Nous arrivâmes à Chalon et nous en repartîmes sans avoir vu le Cygne : c’en était donc fait, il fallait renoncer à mon rêve.

Ce ne fut pas sans un très-vif chagrin.

Justement pour accroître mon désespoir, qui pourtant était déjà bien assez grand, le temps devint détestable ; la saison était avancée, l’hiver approchait, et les marches sous la pluie, dans la boue devenaient de plus en plus pénibles. Quand nous arrivions le soir dans une mauvaise auberge ou dans une grange, harassés par la fatigue, mouillés jusqu’à la chemise, crottés jusqu’aux cheveux, je ne me couchais point avec des idées riantes.

Lorsque, après avoir quitté Dijon, nous traversâmes les collines de la Côte-d’Or, nous fûmes pris par un froid humide qui nous glaçait jusqu’aux os, et Joli-Cœur devint plus triste et plus maussade que moi.

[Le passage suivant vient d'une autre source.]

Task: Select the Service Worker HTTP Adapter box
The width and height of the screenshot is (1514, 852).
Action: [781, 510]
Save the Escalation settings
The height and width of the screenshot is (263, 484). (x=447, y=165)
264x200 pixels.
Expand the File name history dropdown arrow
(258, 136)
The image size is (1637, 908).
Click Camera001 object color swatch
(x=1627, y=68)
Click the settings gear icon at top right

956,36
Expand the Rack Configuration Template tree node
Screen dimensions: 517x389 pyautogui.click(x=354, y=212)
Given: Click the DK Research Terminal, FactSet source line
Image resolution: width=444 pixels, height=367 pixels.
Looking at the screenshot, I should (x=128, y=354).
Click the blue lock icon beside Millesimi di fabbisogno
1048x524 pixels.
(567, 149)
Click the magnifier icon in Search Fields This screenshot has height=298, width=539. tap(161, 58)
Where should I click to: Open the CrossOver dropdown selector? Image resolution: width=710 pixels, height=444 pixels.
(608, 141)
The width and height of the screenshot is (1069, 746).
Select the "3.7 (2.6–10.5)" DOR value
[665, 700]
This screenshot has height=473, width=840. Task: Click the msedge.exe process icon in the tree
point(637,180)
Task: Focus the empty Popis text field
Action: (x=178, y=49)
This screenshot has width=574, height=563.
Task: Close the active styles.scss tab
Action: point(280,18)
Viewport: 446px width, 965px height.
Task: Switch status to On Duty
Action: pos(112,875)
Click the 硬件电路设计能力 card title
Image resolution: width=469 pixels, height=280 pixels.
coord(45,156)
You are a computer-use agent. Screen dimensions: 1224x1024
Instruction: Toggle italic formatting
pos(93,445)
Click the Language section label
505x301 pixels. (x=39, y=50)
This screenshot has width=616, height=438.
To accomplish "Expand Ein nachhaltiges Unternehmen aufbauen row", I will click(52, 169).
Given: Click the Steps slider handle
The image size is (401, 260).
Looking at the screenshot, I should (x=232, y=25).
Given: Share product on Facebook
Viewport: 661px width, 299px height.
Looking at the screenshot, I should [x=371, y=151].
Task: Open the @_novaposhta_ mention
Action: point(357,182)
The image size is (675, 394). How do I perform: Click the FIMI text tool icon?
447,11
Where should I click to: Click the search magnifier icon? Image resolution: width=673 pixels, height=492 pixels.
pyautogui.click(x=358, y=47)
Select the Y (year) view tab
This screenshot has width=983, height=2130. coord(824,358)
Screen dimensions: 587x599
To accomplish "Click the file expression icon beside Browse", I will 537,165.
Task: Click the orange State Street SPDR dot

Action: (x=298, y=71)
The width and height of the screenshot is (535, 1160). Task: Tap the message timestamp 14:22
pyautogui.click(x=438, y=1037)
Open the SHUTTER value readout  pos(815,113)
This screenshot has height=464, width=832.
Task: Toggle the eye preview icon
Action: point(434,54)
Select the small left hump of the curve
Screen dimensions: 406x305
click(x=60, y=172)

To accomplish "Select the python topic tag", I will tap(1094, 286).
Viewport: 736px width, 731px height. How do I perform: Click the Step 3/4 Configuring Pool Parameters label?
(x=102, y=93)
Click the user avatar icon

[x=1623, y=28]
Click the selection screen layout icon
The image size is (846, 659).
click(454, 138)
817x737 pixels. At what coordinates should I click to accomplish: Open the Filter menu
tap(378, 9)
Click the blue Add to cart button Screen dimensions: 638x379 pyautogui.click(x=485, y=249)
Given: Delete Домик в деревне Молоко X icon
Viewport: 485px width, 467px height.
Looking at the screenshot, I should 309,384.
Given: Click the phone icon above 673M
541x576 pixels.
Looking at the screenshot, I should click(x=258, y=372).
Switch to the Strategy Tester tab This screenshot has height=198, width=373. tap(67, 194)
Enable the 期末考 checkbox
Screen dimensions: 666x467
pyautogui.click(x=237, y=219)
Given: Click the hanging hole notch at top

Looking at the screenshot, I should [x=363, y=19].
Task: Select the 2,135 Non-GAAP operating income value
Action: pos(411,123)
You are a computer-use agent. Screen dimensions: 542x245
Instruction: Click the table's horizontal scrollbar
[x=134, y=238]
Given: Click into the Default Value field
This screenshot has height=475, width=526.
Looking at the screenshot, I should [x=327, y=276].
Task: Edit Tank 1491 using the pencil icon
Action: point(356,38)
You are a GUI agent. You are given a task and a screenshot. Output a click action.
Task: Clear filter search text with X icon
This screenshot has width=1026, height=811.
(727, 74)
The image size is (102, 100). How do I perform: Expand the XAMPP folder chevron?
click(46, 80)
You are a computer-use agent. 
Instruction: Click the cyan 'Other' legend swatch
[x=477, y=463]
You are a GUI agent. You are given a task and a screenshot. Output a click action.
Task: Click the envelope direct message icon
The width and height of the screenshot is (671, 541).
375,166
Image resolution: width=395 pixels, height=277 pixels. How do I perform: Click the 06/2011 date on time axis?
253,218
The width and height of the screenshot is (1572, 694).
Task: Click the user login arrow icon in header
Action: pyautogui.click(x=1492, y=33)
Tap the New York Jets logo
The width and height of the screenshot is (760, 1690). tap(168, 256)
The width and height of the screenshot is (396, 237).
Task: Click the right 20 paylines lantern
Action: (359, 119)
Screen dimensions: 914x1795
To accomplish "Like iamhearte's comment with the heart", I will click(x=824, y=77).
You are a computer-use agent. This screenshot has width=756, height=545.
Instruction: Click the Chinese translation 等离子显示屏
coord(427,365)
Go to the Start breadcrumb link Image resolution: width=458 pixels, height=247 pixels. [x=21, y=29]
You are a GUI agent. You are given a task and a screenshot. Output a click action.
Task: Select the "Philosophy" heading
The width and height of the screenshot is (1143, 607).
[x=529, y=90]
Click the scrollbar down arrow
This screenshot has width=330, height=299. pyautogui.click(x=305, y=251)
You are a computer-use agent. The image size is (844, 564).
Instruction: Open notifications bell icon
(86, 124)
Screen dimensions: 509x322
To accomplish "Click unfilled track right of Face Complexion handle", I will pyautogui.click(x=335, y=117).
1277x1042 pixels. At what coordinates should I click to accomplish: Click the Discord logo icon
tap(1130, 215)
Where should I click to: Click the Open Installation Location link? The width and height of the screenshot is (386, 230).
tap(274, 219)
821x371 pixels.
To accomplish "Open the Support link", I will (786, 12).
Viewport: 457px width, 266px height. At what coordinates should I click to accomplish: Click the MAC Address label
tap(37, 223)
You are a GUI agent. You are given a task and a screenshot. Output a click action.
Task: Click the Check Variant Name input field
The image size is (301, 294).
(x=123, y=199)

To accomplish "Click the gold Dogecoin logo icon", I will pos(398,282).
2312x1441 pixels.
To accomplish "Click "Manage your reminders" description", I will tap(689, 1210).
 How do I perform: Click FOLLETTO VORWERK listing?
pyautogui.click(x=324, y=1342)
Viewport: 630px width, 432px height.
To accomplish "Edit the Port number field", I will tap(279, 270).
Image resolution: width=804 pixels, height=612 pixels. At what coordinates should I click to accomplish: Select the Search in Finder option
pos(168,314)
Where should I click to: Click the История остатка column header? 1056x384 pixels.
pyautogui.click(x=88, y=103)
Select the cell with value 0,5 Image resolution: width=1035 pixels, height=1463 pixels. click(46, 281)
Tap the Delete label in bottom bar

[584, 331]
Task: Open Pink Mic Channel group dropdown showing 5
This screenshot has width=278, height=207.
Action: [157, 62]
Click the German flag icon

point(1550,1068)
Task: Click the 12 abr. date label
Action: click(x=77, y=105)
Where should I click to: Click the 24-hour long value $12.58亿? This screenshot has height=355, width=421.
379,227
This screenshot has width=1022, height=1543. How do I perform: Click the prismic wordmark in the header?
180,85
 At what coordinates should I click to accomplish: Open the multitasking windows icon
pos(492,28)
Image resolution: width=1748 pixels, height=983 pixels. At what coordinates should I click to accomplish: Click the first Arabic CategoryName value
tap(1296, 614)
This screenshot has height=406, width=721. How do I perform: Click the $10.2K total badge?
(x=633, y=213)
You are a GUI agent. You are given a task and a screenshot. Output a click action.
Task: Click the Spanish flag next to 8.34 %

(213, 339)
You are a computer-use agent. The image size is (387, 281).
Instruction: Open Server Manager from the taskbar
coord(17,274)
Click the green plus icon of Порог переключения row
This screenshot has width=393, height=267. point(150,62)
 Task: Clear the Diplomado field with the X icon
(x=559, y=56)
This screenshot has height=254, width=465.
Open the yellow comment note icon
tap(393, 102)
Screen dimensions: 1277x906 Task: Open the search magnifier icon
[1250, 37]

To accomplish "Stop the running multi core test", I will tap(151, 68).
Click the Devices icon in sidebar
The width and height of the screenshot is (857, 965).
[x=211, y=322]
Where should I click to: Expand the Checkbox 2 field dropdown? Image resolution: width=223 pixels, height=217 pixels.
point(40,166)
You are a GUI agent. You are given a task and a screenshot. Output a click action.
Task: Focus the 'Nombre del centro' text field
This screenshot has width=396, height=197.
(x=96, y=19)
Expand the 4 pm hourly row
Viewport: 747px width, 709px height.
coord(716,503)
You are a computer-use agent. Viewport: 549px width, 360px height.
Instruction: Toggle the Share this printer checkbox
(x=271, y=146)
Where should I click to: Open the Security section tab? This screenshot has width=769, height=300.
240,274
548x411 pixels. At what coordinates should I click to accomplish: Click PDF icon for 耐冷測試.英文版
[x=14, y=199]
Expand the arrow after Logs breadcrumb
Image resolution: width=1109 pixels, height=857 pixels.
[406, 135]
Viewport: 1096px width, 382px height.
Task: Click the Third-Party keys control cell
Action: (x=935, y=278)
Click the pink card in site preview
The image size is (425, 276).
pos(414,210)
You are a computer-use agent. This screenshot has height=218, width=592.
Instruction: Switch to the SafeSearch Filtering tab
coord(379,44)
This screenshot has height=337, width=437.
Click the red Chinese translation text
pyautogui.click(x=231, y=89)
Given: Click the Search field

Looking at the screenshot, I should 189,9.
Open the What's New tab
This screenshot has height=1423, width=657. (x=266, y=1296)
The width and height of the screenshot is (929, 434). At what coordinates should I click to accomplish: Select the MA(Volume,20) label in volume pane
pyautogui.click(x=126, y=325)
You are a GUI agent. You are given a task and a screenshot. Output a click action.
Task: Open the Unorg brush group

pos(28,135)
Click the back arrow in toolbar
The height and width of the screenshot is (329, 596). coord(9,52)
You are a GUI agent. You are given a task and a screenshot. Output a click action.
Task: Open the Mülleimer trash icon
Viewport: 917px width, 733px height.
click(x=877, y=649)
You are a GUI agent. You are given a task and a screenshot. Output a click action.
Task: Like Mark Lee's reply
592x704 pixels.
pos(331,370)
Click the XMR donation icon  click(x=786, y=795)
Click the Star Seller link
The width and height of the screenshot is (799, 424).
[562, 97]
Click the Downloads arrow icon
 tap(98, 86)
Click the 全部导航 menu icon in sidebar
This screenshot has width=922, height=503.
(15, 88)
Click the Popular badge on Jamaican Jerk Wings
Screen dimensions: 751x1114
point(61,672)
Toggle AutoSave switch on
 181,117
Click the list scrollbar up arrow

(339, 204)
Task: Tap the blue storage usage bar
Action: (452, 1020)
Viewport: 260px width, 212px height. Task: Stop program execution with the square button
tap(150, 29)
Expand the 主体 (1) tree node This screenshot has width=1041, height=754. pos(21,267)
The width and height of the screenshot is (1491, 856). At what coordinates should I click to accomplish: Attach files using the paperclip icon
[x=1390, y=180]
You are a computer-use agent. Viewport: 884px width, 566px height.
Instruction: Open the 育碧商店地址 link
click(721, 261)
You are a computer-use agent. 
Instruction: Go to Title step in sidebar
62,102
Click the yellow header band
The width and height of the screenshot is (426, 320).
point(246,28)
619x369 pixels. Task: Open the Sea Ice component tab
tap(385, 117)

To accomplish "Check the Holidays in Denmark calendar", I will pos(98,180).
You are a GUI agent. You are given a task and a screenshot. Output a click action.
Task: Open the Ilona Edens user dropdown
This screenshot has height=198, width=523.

Le but de mon maître était de gagner Paris au plus vite, car à Paris seulement nous avions chance de pouvoir donner quelques représentations pendant l’hiver ; mais, soit que l’état de sa bourse ne lui permît pas de prendre le chemin de fer, soit toute autre raison, c’était à pied que nous devions faire la route qui sépare Dijon de Paris.

Quand le temps nous le permettait, nous donnions une courte représentation dans les villes et dans les villages que nous traversions, puis, après avoir ramassé une maigre recette, nous nous remettions en route.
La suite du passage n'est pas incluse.